[Collected data entries]
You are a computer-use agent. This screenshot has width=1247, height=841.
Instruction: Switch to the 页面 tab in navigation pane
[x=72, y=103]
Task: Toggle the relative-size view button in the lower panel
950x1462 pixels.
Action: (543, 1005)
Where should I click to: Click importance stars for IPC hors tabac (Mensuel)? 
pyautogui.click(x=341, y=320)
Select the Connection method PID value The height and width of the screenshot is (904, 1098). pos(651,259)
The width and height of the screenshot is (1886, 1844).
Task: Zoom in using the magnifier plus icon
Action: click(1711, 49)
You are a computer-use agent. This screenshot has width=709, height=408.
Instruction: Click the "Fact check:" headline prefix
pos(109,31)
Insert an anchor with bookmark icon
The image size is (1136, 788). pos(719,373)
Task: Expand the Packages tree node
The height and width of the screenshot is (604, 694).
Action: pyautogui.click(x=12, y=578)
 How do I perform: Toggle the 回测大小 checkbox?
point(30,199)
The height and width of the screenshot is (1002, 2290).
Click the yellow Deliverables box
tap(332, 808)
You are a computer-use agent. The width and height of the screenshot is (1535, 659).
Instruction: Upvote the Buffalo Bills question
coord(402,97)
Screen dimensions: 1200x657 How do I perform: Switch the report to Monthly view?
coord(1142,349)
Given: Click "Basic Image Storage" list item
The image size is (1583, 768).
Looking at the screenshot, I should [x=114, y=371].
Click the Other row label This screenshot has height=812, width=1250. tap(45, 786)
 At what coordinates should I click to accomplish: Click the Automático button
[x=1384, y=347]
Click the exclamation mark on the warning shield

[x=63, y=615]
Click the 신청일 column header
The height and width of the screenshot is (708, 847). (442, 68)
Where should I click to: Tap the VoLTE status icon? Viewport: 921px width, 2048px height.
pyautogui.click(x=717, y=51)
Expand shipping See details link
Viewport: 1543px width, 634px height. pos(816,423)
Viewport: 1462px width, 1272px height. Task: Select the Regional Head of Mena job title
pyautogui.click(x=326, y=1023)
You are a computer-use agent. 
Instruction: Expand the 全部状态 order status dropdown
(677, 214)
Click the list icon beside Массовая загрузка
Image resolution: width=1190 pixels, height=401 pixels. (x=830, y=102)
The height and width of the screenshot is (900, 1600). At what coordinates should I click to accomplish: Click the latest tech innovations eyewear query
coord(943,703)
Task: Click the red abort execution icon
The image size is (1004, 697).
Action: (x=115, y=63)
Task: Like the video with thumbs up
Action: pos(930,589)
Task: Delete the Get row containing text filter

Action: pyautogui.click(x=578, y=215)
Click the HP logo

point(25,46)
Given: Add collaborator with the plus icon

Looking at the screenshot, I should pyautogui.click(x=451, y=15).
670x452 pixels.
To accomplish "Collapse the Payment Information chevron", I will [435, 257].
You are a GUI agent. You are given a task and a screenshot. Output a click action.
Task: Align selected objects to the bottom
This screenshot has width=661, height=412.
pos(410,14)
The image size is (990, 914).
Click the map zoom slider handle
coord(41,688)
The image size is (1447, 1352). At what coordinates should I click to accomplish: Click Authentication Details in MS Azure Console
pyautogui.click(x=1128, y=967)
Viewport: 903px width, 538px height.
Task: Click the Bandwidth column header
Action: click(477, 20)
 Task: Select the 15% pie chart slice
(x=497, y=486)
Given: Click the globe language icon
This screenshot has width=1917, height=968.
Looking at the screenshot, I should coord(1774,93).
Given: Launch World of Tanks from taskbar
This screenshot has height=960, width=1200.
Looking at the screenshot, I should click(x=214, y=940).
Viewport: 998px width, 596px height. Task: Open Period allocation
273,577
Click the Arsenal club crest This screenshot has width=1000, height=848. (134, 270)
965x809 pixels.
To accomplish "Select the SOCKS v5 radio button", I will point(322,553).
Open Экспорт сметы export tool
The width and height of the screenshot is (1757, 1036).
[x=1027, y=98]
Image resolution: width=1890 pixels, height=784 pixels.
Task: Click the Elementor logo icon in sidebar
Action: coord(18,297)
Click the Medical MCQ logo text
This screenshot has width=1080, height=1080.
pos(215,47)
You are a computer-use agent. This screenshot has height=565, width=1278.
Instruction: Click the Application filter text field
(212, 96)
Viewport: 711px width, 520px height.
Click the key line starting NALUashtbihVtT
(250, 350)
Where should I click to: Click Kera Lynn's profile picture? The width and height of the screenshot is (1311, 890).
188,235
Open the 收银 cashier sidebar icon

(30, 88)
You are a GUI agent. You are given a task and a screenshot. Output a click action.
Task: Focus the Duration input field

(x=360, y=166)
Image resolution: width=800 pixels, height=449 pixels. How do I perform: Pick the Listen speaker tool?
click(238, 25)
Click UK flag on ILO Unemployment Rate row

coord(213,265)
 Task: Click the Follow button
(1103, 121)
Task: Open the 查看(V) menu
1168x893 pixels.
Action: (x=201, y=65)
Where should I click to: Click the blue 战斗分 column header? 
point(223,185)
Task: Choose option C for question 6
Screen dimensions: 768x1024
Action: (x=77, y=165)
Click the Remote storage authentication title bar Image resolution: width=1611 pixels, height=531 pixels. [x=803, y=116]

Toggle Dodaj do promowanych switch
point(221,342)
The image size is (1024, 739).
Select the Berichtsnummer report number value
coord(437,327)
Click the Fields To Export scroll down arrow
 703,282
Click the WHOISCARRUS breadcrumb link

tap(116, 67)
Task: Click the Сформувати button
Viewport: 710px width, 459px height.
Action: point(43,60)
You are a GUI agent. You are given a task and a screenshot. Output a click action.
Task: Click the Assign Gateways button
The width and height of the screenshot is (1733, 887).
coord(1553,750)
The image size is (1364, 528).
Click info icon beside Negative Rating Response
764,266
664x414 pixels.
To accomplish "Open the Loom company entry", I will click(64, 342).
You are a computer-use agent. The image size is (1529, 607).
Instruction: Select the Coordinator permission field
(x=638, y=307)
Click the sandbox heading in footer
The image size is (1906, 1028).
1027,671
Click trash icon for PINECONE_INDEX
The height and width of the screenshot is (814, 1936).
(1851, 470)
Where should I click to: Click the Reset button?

— PROBLEM DESCRIPTION —
When the word "will" shows up in a line of the entries, report that line.

— ANSWER SPACE —
To accomplish "Collapse the Payment Information chevron", I will [435, 257].
To accomplish "Select the SOCKS v5 radio button", I will point(322,553).
To accomplish "Open the Loom company entry", I will click(64, 342).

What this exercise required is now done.